(Task) A letter-for-letter copy of the listing is required, with no pictures in it.

(Materials provided)

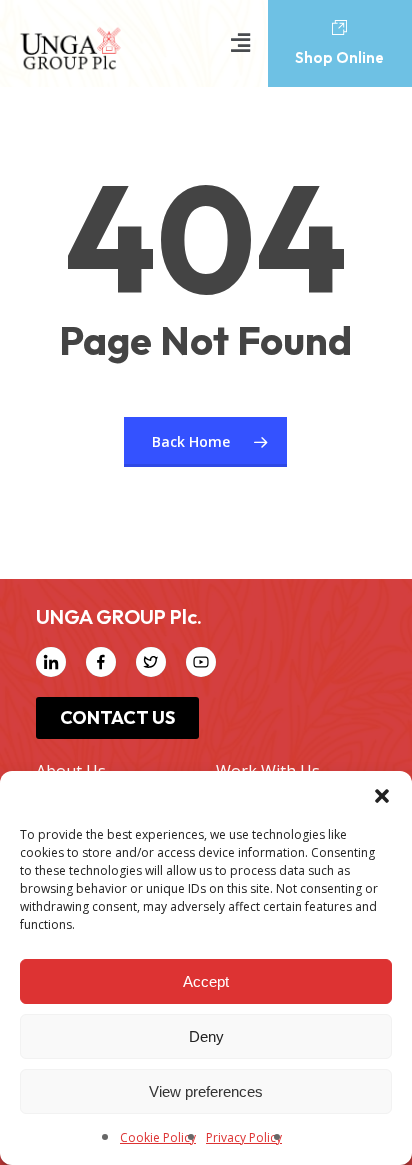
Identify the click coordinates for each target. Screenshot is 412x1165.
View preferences (206, 1091)
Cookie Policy (158, 1137)
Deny (206, 1036)
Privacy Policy (244, 1137)
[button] (382, 796)
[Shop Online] (339, 28)
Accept (206, 981)
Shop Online (339, 57)
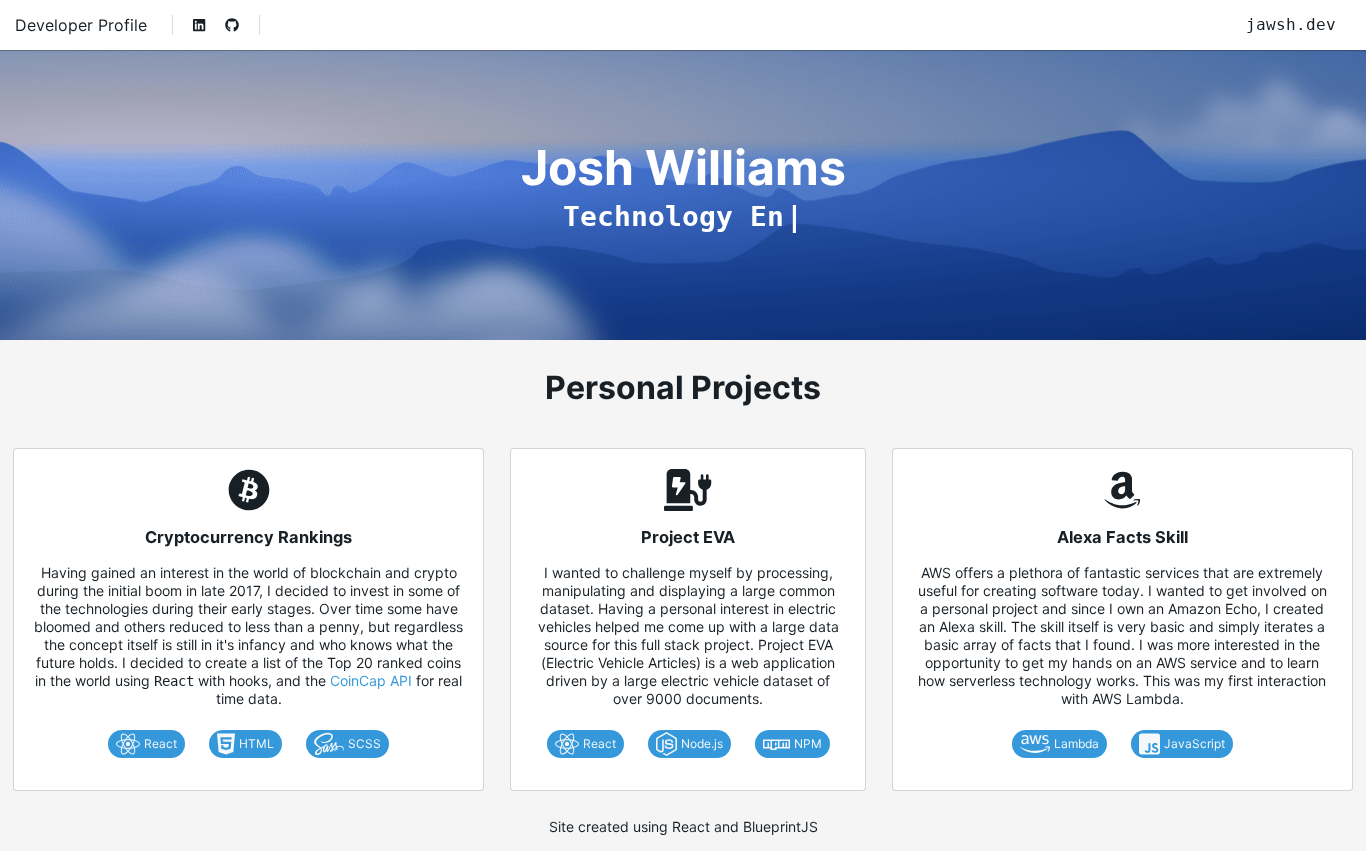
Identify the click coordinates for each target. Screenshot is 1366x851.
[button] (199, 25)
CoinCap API (371, 680)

(Result of this exercise)
Identify the click coordinates for each target. Screenshot is 412x1165.
View preferences (206, 1091)
Cookie Policy (158, 1137)
Deny (206, 1036)
Privacy Policy (244, 1137)
[button] (382, 796)
[Shop Online] (339, 28)
Accept (206, 981)
Shop Online (339, 57)
Identify the click coordinates for each target. Screenshot is 1366x851.
[button] (199, 25)
CoinCap API (371, 680)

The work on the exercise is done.